Cool digital humanities research on neologisms

Cool digital humanities research on neologisms

Neologisms are new words, simply put. The tech revolution has brought many such words to our everyday vocabulary like googling or youtuber. In this post, I will go through some of my digital humanities research on neologisms in modern TV shows in English and historical neologisms in old letters.

Neologisms in modern TV shows

The paper by Landert et al. (2023) presents a novel method for identifying words in TV series that appear in corpus data before being attested in dictionaries, focusing on the TV Corpus and the Oxford English Dictionary (OED). This method combines automatic extraction of candidate terms with manual analysis and verification, finding 32 words used in TV series prior to their first dictionary attestation. It highlights the significance of TV series and fictional texts in disseminating emerging vocabulary, attributing this to their mass appeal and potential to influence language development.

The analysis covers the words’ distribution across decades and genres, their origins, semantic domains, and word-formation processes, offering insights into the role of TV series in lexical innovation. This approach underscores the importance of integrating automatic and manual analyses to uncover early word attestations in large corpora, showcasing the potential of TV series as valuable resources for lexicographical and linguistic research.
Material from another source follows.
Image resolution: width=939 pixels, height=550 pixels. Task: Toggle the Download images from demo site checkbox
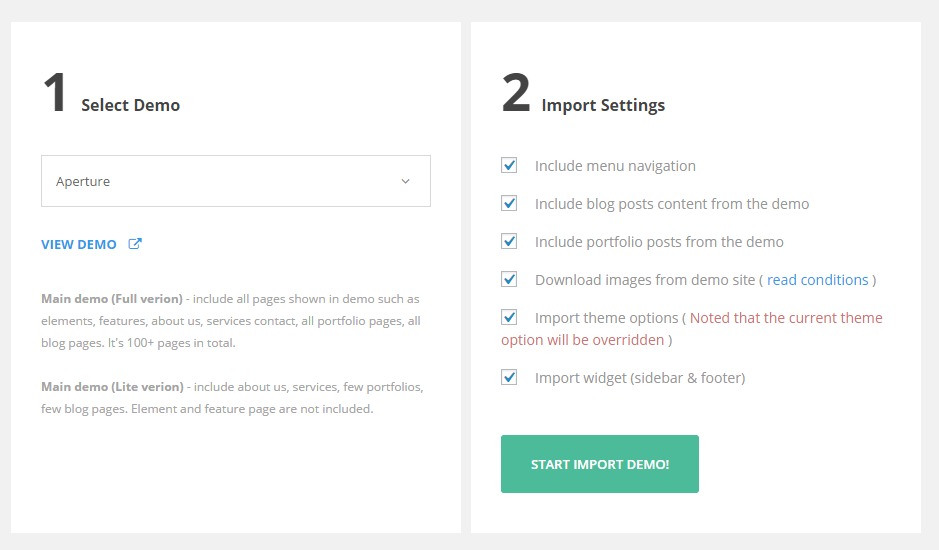[510, 279]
TV shows can make neologisms spread like a wildfire

The analysis identified 32 words that appeared in TV series before their first recorded attestation in the OED. These words span various parts of speech, with adjectives and nouns being the most common, followed by interjections, a couple of verbs, and one adverb. Notably, the prevalence of interjections among these words suggests a distinctive pattern of informal and expressive language use in TV series.

The majority of the emerging words are English derivatives, with only one word (shuriken) identified as a borrowing from another language. This distribution underscores the creativity in English word formation, including compounding and the use of informal suffixes like -y/-sy, -o, and -ly. The words fall into three major semantic domains: the world, society, and the mind, with the largest category being ‘the world’. This reflects the broad range of topics covered in TV series, from technology and science to social interactions and personal emotions.
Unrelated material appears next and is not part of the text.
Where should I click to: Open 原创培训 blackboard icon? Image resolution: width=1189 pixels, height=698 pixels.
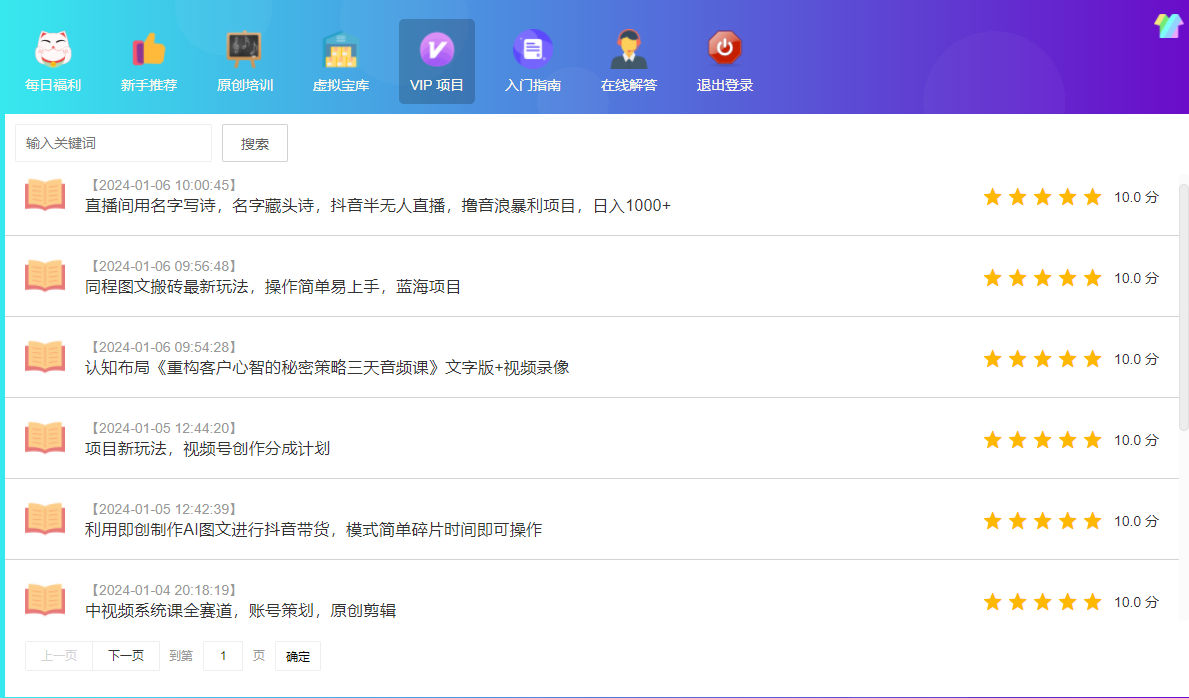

The first attestations of these words in the TV Corpus range from 1951 to 1989, with a surprisingly high number of words from the 1950s. This suggests that TV series from the 1950s were particularly rich sources of emerging vocabulary, possibly due to the innovative use of language in this era’s programming. The analysis also looked at the distribution of emerging words across TV series genres. Comedy was found to utilize a high number of emerging words, followed by drama and crime. This pattern indicates that certain genres, especially comedy, may be more conducive to the use and spread of new words due to their creative and informal language use.

Some TV series were identified as particularly significant sources of emerging vocabulary. For example, Perry Mason and The Phil Silvers Show were highlighted for their contributions, suggesting that certain shows have played a pivotal role in introducing and popularizing new words.

These findings demonstrate the rich potential of TV series as sources of lexical innovation and the importance of combining automatic and manual methods to uncover early word attestations in large corpora. The study highlights how TV series, through their wide appeal and creative use of language, can significantly influence the evolution of vocabulary, contributing to the dissemination and establishment of new words in English.

Neologisms in Early English Letters

The paper From Plenipotentiary to Puddingless: Users and Uses of New Words in Early English Letters by Tanja Säily and colleagues (2021) explores the use of neologisms in early English correspondence during two specific periods, 1640–1660 and 1760–1780. The study focuses on the early adopters of new vocabulary, the social groups they represent, and the functions and types of their neologisms.

A key NLP method used is neural machine translation for automatic normalization, aimed at accurately mapping historical spellings to contemporary ones. Despite challenges, this approach enabled the identification of neologisms by comparing the corpus against the Oxford English Dictionary.

Back in the days, spelling words in unconventional ways was a way to showcase one’s creativity

It turned out that male writers used neologisms more frequently than female writers, although the 18th century saw increased participation from women and lower social ranks. Neologisms were most common in letters between close friends, suggesting creative language use in less stable relationships. The influence of the English Civil War on neologism use in the 17th century and a shift towards maintaining social relationships in the 18th century. The study also highlights the challenges in normalizing historical texts and the need for manual verification of automatically generated data due to the complexity and variability of historical language use.

This research provides insights into the sociolinguistic aspects of neologism use in historical contexts, contributing to our understanding of language evolution and social dynamics in early modern English society.


Säily, T., Mäkelä, E., & Hämäläinen, M. (2021). From plenipotentiary to puddingless: Users and uses of new words in early English lettersMultilingual Facilitation.

Landert, D., Säily, T., & Hämäläinen, M. (2023). TV series as disseminators of emerging vocabulary: Non-codified expressions in the TV CorpusICAME journal47(1), 63-79.